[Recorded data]
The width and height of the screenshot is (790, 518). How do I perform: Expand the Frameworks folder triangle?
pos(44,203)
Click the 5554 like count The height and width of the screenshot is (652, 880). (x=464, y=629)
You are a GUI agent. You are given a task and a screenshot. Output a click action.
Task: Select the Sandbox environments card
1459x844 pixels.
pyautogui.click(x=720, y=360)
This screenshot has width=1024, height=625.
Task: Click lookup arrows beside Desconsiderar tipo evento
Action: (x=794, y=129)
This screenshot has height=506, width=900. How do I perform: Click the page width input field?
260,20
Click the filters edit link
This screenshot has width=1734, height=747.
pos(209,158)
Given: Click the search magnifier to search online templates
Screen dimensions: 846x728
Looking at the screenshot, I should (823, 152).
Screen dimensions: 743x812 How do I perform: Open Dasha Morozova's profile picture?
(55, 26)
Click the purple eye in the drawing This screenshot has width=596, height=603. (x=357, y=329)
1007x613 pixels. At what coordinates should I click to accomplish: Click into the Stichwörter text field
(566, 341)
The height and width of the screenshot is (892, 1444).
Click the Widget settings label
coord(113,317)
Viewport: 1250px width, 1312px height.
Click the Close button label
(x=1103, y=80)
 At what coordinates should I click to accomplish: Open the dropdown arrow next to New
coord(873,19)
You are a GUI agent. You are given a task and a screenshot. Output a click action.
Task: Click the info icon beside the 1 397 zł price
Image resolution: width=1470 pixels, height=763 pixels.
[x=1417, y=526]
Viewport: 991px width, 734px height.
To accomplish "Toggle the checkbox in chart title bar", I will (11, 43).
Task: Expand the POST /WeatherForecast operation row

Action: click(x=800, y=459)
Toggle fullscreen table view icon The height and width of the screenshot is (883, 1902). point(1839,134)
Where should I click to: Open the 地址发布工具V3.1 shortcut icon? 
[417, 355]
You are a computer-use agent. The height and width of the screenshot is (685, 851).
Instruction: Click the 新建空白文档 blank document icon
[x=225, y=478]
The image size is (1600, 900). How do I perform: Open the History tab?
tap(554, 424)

### BRIEF:
How many lines in the data above contain the string "Viewport"? Reply with only the number.

### SOLVED EXERCISE:
2